Le 10 novembre, jour de grève dans l’Education nationale, Nathalie Bicais s’est rendue à l’école Derrida/Cotton pour vérifier que le service minimum d’accueil mis en place par la Municipalité fonctionnait bien dans cette école qui comptait 100% d’enseignants grévistes.

Sur les 30 écoles élémentaires que compte la commune, 14 ont pu ouvrir leur portes, là où le nombre de grévistes n’aurait pas permis de le faire. « Je suis très fière de la mise en place de ce service minimum d’accueil, car nous avons eu très peu de temps pour le mettre en place pendant le week-end, explique madame le maire. Grâce à un système de pré-inscription par mail pour les parents, on a été très réactifs. Les parents étaient très satisfaits et agréablement surpris ».

Continuité du service public

Les responsables et les agents de la Caisse des écoles et de la direction des 0/25 ans ont travaillé en transversalité avec les services, affecté des personnels sur des sites différents et organisé tout ça en pleine période de Covid, le tout en respectant les contraintes sanitaires dont le non-brassage des élèves.

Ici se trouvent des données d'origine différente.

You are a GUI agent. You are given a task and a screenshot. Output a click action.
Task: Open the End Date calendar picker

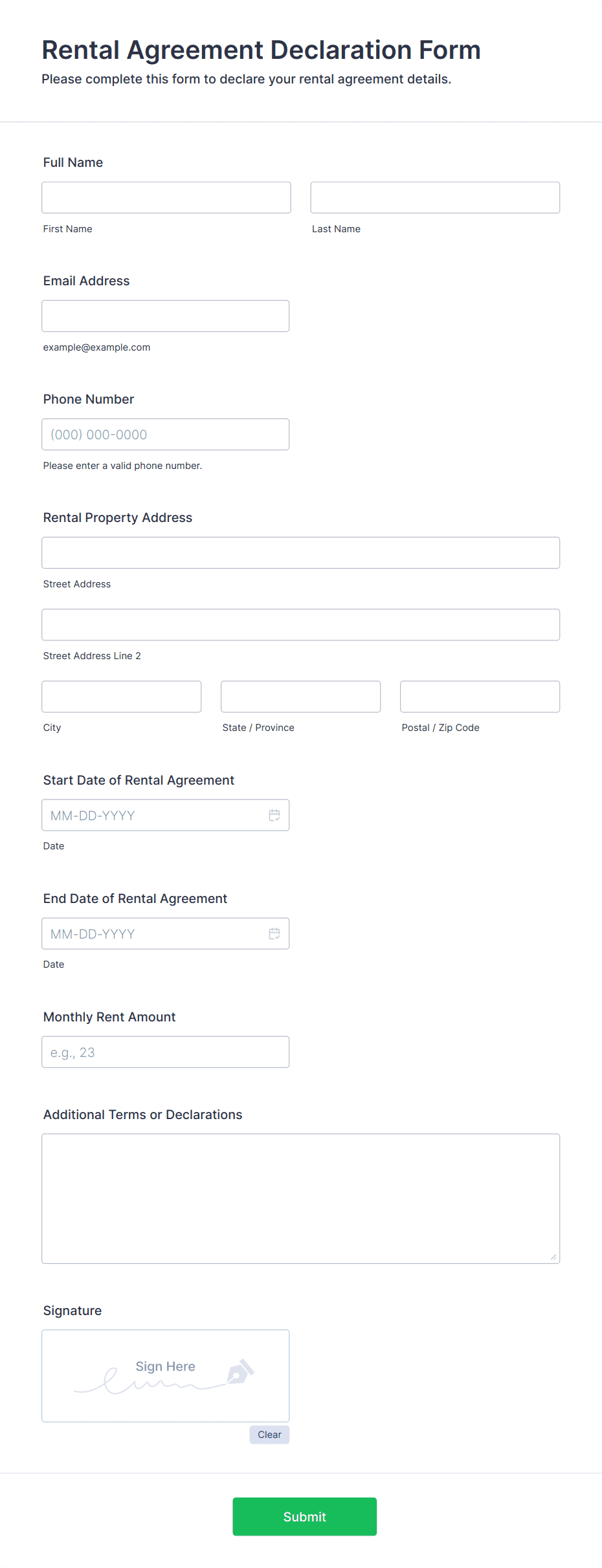pyautogui.click(x=274, y=933)
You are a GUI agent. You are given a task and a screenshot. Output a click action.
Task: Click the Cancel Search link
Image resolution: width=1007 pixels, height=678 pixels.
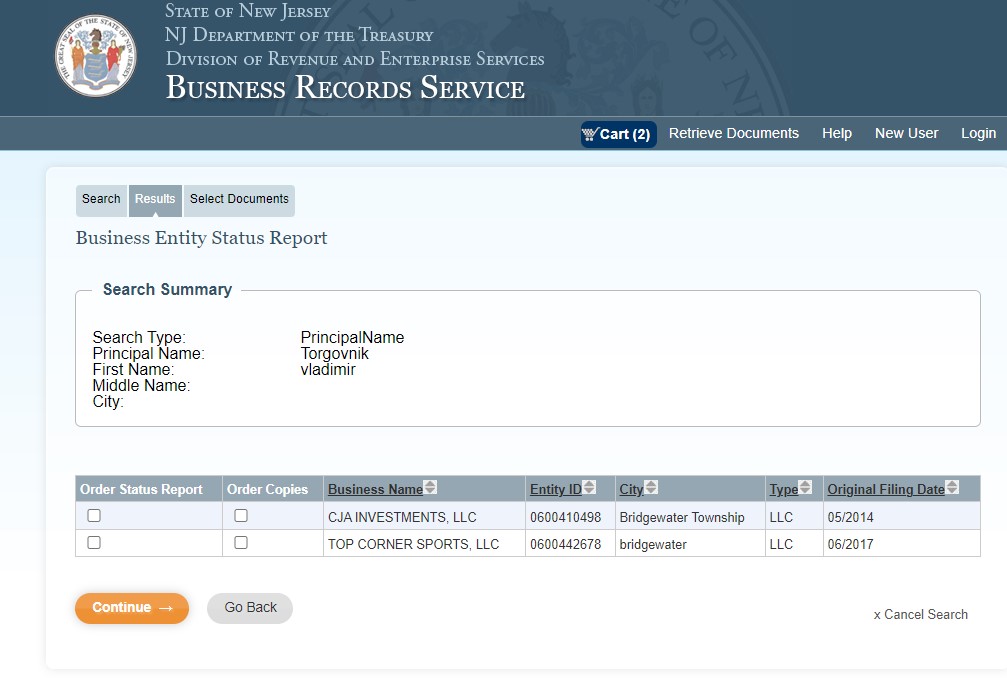[x=921, y=615]
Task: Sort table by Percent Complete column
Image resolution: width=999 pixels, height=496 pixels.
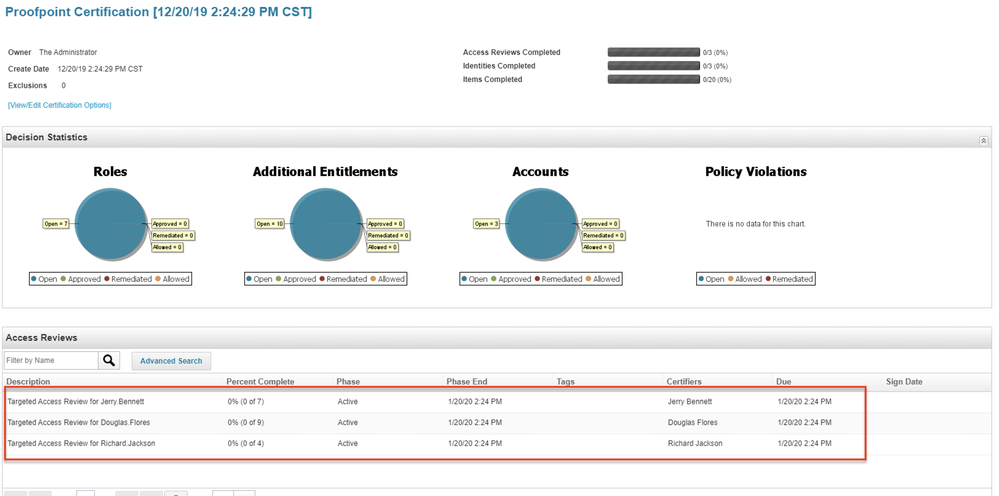Action: point(260,381)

Et madame le maire de les féliciter en personne : « Merci d’accueillir les enfants aujourd’hui, merci de vous impliquer et vive le service public ! ».

Des agents sur le pont

C’est en effet, grâce à la mobilisation des Atsem : Eliane, Céline, Sandrine, Elsa et Naïma, ainsi que celle de Sylvie Masson, de Serge Abatti, d’Emmanuelle Livache mais également à la disponibilité des animateurs Enzo, Léa et Priscilia, que cet accueil de tous les élèves dont les parents ne pouvaient faire autrement, a pu être possible. « Grâce au renfort des animateurs de la Caisse des écoles, on a pu mettre cette action en place, se réjouit Nathalie Bicais, ça fait plaisir car les enfants n’ont pas à payer pour les actions des adultes ».